Segment Start: Material for the task

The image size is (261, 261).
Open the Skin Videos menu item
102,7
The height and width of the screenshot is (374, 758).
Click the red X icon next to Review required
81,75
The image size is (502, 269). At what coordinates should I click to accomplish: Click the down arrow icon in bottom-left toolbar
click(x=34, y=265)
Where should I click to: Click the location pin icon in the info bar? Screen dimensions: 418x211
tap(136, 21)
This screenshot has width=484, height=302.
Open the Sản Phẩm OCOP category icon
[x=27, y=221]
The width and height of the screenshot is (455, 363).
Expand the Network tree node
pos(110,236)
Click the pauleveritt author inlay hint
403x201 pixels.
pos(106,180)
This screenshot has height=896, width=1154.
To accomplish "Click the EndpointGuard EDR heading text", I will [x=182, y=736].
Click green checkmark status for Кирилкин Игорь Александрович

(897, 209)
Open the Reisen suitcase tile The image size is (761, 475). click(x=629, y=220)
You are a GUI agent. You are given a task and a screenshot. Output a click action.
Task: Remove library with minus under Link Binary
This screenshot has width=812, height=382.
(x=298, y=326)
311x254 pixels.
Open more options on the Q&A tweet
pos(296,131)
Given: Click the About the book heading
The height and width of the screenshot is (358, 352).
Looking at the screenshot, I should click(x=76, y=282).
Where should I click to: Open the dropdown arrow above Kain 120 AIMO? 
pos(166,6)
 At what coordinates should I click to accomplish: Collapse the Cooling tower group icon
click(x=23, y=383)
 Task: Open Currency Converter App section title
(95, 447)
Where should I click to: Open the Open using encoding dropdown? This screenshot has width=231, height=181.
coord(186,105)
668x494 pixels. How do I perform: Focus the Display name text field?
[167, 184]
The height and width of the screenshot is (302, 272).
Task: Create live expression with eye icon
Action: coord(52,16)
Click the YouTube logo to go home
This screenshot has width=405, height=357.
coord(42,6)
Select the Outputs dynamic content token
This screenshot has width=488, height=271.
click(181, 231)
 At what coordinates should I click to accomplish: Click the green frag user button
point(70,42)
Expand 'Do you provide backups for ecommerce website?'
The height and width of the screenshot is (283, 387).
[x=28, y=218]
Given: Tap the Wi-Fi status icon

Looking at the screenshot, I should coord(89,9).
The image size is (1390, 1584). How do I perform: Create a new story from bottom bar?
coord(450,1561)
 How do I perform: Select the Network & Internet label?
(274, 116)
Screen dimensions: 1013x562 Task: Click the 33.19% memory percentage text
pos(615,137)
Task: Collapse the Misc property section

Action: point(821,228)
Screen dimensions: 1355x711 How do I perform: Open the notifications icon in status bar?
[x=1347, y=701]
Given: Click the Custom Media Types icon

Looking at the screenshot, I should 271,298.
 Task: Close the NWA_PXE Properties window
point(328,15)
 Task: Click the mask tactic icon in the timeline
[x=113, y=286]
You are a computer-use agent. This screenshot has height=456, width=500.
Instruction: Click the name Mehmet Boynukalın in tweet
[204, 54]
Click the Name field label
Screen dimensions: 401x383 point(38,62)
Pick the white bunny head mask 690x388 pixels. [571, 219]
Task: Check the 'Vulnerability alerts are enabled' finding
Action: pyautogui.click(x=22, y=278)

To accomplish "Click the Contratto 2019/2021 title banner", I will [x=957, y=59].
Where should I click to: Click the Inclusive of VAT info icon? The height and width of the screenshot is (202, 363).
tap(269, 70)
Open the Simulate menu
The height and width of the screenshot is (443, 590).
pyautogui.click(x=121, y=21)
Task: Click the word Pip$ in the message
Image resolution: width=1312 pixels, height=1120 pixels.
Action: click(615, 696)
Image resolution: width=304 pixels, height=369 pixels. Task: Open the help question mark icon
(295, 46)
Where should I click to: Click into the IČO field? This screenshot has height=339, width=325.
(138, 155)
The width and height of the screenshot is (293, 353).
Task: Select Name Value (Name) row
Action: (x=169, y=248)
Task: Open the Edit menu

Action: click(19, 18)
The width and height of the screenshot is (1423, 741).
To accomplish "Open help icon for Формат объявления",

Segment End: Material for the task

__What to work on__
Would you set down all the lines above, exactly and in full?

__Response below__
The image size is (261, 261).
Open the Skin Videos menu item
102,7
The height and width of the screenshot is (374, 758).
Click the red X icon next to Review required
81,75
The image size is (502, 269). At what coordinates should I click to accomplish: Click the down arrow icon in bottom-left toolbar
click(x=34, y=265)
Where should I click to: Click the location pin icon in the info bar? Screen dimensions: 418x211
tap(136, 21)
This screenshot has width=484, height=302.
Open the Sản Phẩm OCOP category icon
[x=27, y=221]
The width and height of the screenshot is (455, 363).
Expand the Network tree node
pos(110,236)
Click the pauleveritt author inlay hint
403x201 pixels.
pos(106,180)
This screenshot has height=896, width=1154.
To accomplish "Click the EndpointGuard EDR heading text", I will [x=182, y=736].
Click green checkmark status for Кирилкин Игорь Александрович

(897, 209)
Open the Reisen suitcase tile The image size is (761, 475). click(x=629, y=220)
You are a GUI agent. You are given a task and a screenshot. Output a click action.
Task: Remove library with minus under Link Binary
This screenshot has width=812, height=382.
(x=298, y=326)
311x254 pixels.
Open more options on the Q&A tweet
pos(296,131)
Given: Click the About the book heading
The height and width of the screenshot is (358, 352).
Looking at the screenshot, I should click(x=76, y=282).
Where should I click to: Open the dropdown arrow above Kain 120 AIMO? 
pos(166,6)
 At what coordinates should I click to accomplish: Collapse the Cooling tower group icon
click(x=23, y=383)
 Task: Open Currency Converter App section title
(95, 447)
Where should I click to: Open the Open using encoding dropdown? This screenshot has width=231, height=181.
coord(186,105)
668x494 pixels. How do I perform: Focus the Display name text field?
[167, 184]
The height and width of the screenshot is (302, 272).
Task: Create live expression with eye icon
Action: coord(52,16)
Click the YouTube logo to go home
This screenshot has width=405, height=357.
coord(42,6)
Select the Outputs dynamic content token
This screenshot has width=488, height=271.
click(181, 231)
 At what coordinates should I click to accomplish: Click the green frag user button
point(70,42)
Expand 'Do you provide backups for ecommerce website?'
The height and width of the screenshot is (283, 387).
[x=28, y=218]
Given: Tap the Wi-Fi status icon

Looking at the screenshot, I should coord(89,9).
The image size is (1390, 1584). How do I perform: Create a new story from bottom bar?
coord(450,1561)
 How do I perform: Select the Network & Internet label?
(274, 116)
Screen dimensions: 1013x562 Task: Click the 33.19% memory percentage text
pos(615,137)
Task: Collapse the Misc property section

Action: point(821,228)
Screen dimensions: 1355x711 How do I perform: Open the notifications icon in status bar?
[x=1347, y=701]
Given: Click the Custom Media Types icon

Looking at the screenshot, I should 271,298.
 Task: Close the NWA_PXE Properties window
point(328,15)
 Task: Click the mask tactic icon in the timeline
[x=113, y=286]
You are a computer-use agent. This screenshot has height=456, width=500.
Instruction: Click the name Mehmet Boynukalın in tweet
[204, 54]
Click the Name field label
Screen dimensions: 401x383 point(38,62)
Pick the white bunny head mask 690x388 pixels. [571, 219]
Task: Check the 'Vulnerability alerts are enabled' finding
Action: pyautogui.click(x=22, y=278)

To accomplish "Click the Contratto 2019/2021 title banner", I will [x=957, y=59].
Where should I click to: Click the Inclusive of VAT info icon? The height and width of the screenshot is (202, 363).
tap(269, 70)
Open the Simulate menu
The height and width of the screenshot is (443, 590).
pyautogui.click(x=121, y=21)
Task: Click the word Pip$ in the message
Image resolution: width=1312 pixels, height=1120 pixels.
Action: click(615, 696)
Image resolution: width=304 pixels, height=369 pixels. Task: Open the help question mark icon
(295, 46)
Where should I click to: Click into the IČO field? This screenshot has height=339, width=325.
(138, 155)
The width and height of the screenshot is (293, 353).
Task: Select Name Value (Name) row
Action: (x=169, y=248)
Task: Open the Edit menu

Action: click(19, 18)
The width and height of the screenshot is (1423, 741).
To accomplish "Open help icon for Формат объявления",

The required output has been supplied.